A three-dimensional audio playing method and playing apparatus are disclosed. The three-dimensional audio playing method according to the present invention comprises: a decoding step of decoding a received audio signal and outputting the decoded audio signal and metadata; a room impulse response (RIR) decoding step of decoding RIR data when the RIR data is included in the received audio signal; a head-related impulse response (HRIR) generation step of generating HRIR data by using user head information when the RIR data is included in the received audio signal; a binaural room impulse response (BRIR) synthesis step of generating BRIR data by synthesizing the decoded RIR data and modeled HRIR data; and a binaural rendering step of outputting a binaural rendered audio signal by applying the generated BRIR data to the decoded audio signal. In addition, the three-dimensional audio playing method and playing apparatus, according to the present invention, support a 3DoF environment and a 6DoF environment. Moreover, the three-dimensional audio playing method and playing apparatus according to the present invention provide parameterized BRIR or RIR data. The three-dimensional audio playing method according to an embodiment of the present invention enables a more stereophonic and realistic three-dimensional audio signal to be provided.
Legal claims defining the scope of protection, as filed with the USPTO.

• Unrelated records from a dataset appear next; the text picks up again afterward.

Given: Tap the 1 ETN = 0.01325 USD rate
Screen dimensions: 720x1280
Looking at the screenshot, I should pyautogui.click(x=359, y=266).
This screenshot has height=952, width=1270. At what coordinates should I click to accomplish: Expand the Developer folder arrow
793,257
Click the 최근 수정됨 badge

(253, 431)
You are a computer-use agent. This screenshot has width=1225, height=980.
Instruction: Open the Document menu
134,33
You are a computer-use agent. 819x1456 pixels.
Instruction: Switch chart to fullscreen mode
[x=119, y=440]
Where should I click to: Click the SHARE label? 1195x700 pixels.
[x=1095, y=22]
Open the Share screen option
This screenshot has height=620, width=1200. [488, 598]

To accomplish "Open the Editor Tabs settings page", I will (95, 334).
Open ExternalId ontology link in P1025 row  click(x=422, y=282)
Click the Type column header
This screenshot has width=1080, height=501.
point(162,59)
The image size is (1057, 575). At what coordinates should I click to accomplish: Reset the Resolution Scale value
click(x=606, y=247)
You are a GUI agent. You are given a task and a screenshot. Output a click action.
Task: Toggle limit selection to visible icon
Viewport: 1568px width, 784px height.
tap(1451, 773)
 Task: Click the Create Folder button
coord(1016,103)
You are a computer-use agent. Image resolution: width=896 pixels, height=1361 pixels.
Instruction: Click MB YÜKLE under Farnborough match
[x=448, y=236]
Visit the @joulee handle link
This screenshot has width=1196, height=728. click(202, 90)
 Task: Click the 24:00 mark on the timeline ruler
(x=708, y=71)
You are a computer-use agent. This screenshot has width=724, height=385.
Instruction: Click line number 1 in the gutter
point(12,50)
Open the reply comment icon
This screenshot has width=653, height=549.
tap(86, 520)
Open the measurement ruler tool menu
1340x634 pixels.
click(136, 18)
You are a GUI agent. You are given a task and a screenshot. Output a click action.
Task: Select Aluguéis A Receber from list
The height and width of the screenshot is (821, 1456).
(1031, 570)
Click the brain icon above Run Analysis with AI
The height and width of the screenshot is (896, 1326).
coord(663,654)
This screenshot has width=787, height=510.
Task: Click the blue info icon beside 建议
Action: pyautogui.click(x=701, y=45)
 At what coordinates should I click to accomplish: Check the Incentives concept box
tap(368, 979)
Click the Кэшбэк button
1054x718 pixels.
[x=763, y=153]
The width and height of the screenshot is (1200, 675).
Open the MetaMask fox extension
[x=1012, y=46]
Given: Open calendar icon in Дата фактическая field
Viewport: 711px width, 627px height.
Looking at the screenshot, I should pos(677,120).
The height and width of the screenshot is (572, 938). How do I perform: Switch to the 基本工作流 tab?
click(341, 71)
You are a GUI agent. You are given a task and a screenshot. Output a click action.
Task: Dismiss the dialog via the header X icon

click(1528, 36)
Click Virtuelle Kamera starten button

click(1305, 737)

1. A method for playing three-dimensional audio by an apparatus, the method comprising: a decoding operation of decoding a received audio signal and outputting a decoded audio signal and metadata; a room impulse response (RIR) decoding operation of decoding RIR data when the received audio signal contains the RIR data; a head-related impulse response (HRIR) generation operation of modeling and generating HRIR data based on user head information when the received audio signal contains the RIR data; a binaural room impulse response (BRIR) synthesis operation of synthesizing the decoded RIR data and modeled and generated HRIR data and generating BRIR data; and a binaural rendering operation of applying the generated BRIR data to the decoded audio signal and outputting a binaural rendered audio signal.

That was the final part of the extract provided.